Re: Caching Servers Considered Harmful (was: Re: Finger URL)

Daniel W. Connolly (connolly@hal.com)
Mon, 22 Aug 1994 19:19:37 +0200

In message <Pine.3.85.9408221141.A462-0100000@enews>, "Rob Raisch, The Internet
Company" writes:
>
>[Putting his publisher hat on]
>
>Because anyone running a caching server runs the dual risk of presenting
>out-of-date information to their users and can be in direct violation of
>international copyright law.

Yes, these are risks. This is why I believe it is necessary to have
(1) a formal model of computation to decide, in the abstract
what the "correct" answer to a user's query is, and
(2) widely deployed fault detection and tolerance mechanisms
to increase reliability of actual computations, to detect
errors, and to generally promote confidence in digital
communications.

(see http://www.hal.com/%7Econnolly/drafts/formalism.html for
an attempt at such a formalism)

>You can provide no guarantee that the versions that you present to your
>users are accurate or timely.

This is extremely misleading, if not just plain incorrect. While there
are no guarantees (and no fault detection mechanisms...) the HTTP
protocol (as specified, and as implemented by NCSA HTTP and CERN HTTP,
as far as I know) ensures that caching proxy servers do not compromise
the protocol by serving up out-of-date information. When a client does
a GET, the caching proxy is bound by the Expires: information
associated with its cached representation of an object. If there is
none, it must do a round trip to the server of origin. This round trip
is often optimized with the If-Modified-Since mechanism.
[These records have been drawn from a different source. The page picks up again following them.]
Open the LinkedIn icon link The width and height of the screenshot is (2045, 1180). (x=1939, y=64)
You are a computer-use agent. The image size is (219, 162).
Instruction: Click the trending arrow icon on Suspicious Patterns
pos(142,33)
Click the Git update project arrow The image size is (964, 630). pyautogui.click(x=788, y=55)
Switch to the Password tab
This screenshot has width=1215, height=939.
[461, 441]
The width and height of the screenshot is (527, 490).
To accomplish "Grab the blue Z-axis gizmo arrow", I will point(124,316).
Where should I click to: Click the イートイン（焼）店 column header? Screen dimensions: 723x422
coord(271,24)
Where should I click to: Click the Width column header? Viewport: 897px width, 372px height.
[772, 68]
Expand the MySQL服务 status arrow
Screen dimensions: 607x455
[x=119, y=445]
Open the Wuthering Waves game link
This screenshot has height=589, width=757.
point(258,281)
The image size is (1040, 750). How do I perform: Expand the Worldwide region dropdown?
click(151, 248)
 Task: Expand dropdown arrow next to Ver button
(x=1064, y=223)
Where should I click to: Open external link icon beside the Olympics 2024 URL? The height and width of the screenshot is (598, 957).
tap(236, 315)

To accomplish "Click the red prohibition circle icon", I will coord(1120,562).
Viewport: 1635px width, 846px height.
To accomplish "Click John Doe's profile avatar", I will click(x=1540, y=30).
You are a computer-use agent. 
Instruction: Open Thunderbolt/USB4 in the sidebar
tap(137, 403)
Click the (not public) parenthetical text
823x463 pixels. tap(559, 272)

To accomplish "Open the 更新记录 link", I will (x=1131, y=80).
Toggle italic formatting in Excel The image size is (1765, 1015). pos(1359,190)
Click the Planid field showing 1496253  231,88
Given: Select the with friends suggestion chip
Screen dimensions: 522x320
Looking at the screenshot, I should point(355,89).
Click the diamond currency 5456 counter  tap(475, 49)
> Further, I have no idea of the number of
>consumers who view my content through your cache or what they view, how
>and when.

Do you have a right to know this? There was a lot of talk at the WWW
conference in Geneva about a "Bill of Rights" for the information age.
This is an interesting issue to add to the list.

>Of course, I can mark my information as being uncacheable, but will you
>honor that request? Your interest is to provide content to your users
>with as little impact on your communications resources as possible. I
>believe that your goals and mine are not compatible.

I suspect these issues can generally be addressed by the conventional
whining to the administrators to get these policies enforced. If your
data is so valuable that this level of reliability is unacceptable,
you will have to employ more complex protocols, presumably employing
cryptographic techniques to provide authenticity, accountability,
etc. Any information that has a more restrictive copyright than, for
example, the MIT X11 copyright has no business travelling over
conventional HTTP.

>I expect that most professional publishers will not serve content to any
>site which caches unless they can enter into a business relationship with
>that site. Unfortunately, this presents a very interesting N by N
>problem, as publishers and caching servers proliferate.

This is true. Most folks that put info on the web are either academics
or marketing types. Both of these camps gain, rather than lose, when
their info is redistributed without their knowledge. Folks that have
something to lose by the redistribution of their information typically
use physically secure networks, today.

But this will change with the emergence of cryptographic security
techniques...

Dan